Instructions for the task:
Please give back only the lines below from the one containing "The width and height of the screenshot is (1307, 924)." to the one containing "Task: Collapse the Other Security Tools panel", each repeated word for word, both ends included.

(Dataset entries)

================================

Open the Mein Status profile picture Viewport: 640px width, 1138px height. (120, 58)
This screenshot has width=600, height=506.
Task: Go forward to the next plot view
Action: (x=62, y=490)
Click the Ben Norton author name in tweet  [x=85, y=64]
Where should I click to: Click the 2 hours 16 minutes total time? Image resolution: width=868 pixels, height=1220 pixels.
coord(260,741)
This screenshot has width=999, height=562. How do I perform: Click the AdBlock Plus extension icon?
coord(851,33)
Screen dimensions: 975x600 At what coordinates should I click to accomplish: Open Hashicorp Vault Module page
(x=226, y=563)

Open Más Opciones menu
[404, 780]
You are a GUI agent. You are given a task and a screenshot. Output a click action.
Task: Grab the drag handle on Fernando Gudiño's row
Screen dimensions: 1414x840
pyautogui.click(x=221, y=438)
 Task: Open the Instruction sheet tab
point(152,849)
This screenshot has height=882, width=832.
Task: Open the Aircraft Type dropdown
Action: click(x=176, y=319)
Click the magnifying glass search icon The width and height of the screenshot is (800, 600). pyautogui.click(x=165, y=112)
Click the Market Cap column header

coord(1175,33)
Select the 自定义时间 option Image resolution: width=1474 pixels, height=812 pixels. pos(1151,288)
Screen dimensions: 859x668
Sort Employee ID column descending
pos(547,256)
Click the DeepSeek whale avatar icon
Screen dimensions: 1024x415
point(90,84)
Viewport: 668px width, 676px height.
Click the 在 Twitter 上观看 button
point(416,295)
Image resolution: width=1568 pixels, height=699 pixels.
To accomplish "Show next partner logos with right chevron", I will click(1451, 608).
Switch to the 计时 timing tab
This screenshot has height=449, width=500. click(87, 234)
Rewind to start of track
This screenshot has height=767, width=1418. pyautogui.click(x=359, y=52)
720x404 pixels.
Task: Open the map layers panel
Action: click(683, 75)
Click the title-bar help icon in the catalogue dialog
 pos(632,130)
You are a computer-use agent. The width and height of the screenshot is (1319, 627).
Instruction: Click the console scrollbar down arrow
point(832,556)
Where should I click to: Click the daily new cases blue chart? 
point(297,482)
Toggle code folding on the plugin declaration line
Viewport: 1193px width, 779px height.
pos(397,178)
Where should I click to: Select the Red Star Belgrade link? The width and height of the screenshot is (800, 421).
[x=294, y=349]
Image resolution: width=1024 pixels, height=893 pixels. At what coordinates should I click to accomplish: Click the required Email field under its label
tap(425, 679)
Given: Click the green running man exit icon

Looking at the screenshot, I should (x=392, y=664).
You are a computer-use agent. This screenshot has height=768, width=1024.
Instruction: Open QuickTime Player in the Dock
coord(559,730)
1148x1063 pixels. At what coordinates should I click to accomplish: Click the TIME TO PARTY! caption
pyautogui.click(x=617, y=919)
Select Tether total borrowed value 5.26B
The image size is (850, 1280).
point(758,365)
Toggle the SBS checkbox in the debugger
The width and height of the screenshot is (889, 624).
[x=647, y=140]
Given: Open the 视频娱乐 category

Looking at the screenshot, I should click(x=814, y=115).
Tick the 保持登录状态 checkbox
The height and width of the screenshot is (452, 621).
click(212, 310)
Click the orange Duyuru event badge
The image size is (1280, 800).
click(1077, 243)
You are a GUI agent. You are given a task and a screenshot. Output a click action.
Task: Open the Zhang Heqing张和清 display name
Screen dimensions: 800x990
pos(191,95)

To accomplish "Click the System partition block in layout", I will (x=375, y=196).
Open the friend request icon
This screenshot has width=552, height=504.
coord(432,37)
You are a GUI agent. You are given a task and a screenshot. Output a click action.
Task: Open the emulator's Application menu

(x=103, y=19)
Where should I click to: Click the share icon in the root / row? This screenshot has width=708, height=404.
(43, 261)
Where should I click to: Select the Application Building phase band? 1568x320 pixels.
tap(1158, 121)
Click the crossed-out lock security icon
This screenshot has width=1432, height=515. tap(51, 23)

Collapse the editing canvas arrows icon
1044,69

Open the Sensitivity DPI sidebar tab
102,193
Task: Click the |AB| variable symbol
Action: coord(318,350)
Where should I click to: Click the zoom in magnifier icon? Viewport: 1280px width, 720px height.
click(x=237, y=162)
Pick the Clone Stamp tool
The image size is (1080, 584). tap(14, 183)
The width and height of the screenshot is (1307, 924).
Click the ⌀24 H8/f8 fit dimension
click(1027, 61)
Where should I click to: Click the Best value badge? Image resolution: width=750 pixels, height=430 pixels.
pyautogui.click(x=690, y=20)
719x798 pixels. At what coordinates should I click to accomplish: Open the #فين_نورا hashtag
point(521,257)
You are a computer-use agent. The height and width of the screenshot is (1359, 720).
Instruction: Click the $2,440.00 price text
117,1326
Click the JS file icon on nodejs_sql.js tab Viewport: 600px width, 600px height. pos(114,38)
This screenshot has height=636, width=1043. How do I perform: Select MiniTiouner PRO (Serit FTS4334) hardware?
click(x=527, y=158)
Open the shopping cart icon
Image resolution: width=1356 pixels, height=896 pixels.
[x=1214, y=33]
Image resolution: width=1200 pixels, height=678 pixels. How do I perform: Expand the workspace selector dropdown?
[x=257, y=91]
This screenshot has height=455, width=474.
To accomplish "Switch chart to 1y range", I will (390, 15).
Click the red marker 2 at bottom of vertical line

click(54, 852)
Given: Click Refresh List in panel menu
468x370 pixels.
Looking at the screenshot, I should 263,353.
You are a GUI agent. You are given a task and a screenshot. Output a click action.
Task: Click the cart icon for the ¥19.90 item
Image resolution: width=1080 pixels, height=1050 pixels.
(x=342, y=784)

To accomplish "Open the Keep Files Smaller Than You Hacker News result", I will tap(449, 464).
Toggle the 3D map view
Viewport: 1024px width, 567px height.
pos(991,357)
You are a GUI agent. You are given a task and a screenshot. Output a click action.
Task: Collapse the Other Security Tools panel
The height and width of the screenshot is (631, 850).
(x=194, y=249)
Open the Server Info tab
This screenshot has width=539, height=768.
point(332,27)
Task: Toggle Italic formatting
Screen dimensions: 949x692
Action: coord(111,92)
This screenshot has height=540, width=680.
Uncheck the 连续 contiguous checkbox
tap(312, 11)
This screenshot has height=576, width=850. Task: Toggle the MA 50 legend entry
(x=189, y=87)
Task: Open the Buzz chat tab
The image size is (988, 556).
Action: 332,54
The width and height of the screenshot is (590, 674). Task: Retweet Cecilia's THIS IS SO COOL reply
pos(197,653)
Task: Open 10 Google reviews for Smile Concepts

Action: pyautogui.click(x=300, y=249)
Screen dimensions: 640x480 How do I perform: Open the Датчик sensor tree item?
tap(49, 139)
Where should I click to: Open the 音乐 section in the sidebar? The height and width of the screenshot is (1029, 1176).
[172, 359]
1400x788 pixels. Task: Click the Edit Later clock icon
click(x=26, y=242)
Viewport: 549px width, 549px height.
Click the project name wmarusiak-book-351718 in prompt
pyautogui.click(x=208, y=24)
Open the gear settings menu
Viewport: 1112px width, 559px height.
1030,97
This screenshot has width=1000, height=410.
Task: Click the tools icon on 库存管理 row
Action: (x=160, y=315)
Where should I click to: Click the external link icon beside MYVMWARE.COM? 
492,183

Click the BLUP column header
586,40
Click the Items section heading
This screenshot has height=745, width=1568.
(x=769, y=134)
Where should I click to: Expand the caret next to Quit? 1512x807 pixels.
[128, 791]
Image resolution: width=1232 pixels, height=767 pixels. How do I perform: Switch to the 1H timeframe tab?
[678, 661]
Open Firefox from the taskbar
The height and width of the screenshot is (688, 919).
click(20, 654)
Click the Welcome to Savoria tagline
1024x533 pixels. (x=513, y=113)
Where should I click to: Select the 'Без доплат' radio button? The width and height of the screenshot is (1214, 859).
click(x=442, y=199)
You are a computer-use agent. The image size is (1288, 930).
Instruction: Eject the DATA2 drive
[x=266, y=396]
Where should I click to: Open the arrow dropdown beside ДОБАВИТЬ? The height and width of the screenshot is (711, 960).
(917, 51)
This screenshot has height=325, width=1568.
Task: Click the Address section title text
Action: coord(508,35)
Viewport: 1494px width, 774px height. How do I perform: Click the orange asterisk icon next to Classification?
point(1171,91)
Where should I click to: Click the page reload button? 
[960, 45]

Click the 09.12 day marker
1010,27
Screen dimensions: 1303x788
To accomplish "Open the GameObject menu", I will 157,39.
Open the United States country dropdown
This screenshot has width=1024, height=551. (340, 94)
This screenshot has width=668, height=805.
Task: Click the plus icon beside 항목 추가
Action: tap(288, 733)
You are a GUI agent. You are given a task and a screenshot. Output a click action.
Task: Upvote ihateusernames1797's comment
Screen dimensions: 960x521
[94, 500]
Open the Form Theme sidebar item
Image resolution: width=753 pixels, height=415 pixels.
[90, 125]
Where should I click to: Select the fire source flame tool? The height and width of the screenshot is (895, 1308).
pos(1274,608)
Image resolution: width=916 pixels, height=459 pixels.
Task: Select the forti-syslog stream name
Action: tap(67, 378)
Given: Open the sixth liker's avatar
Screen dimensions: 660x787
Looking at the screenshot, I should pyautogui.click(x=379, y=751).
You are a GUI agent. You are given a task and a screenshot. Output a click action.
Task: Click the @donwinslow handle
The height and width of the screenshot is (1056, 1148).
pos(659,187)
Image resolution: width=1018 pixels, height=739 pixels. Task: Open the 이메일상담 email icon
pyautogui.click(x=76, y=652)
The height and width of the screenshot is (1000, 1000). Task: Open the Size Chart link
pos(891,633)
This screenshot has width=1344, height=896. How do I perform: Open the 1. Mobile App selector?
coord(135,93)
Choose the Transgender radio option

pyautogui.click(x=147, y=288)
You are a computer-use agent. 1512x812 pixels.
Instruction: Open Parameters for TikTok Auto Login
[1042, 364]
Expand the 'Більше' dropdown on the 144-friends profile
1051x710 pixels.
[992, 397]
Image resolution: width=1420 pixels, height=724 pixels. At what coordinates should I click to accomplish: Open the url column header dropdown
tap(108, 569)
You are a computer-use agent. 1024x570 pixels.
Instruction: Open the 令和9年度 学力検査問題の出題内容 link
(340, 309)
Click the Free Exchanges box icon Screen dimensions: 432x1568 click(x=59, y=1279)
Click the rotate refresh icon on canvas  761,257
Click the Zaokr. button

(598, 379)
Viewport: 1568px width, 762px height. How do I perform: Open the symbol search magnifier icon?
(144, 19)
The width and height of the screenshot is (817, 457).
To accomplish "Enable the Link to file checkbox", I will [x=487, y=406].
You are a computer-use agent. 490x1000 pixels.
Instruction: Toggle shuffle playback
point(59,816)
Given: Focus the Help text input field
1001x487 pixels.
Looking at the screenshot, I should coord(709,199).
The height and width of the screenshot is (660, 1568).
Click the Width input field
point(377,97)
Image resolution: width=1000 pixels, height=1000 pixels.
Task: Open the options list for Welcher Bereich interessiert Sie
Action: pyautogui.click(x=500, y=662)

================================

Output for this task:
The width and height of the screenshot is (1307, 924).
Click the ⌀24 H8/f8 fit dimension
click(1027, 61)
Where should I click to: Click the Best value badge? Image resolution: width=750 pixels, height=430 pixels.
pyautogui.click(x=690, y=20)
719x798 pixels. At what coordinates should I click to accomplish: Open the #فين_نورا hashtag
point(521,257)
You are a computer-use agent. The height and width of the screenshot is (1359, 720).
Instruction: Click the $2,440.00 price text
117,1326
Click the JS file icon on nodejs_sql.js tab Viewport: 600px width, 600px height. pos(114,38)
This screenshot has height=636, width=1043. How do I perform: Select MiniTiouner PRO (Serit FTS4334) hardware?
click(x=527, y=158)
Open the shopping cart icon
Image resolution: width=1356 pixels, height=896 pixels.
[x=1214, y=33]
Image resolution: width=1200 pixels, height=678 pixels. How do I perform: Expand the workspace selector dropdown?
[x=257, y=91]
This screenshot has height=455, width=474.
To accomplish "Switch chart to 1y range", I will (390, 15).
Click the red marker 2 at bottom of vertical line

click(54, 852)
Given: Click Refresh List in panel menu
468x370 pixels.
Looking at the screenshot, I should 263,353.
You are a GUI agent. You are given a task and a screenshot. Output a click action.
Task: Click the cart icon for the ¥19.90 item
Image resolution: width=1080 pixels, height=1050 pixels.
(x=342, y=784)

To accomplish "Open the Keep Files Smaller Than You Hacker News result", I will tap(449, 464).
Toggle the 3D map view
Viewport: 1024px width, 567px height.
pos(991,357)
You are a GUI agent. You are given a task and a screenshot. Output a click action.
Task: Collapse the Other Security Tools panel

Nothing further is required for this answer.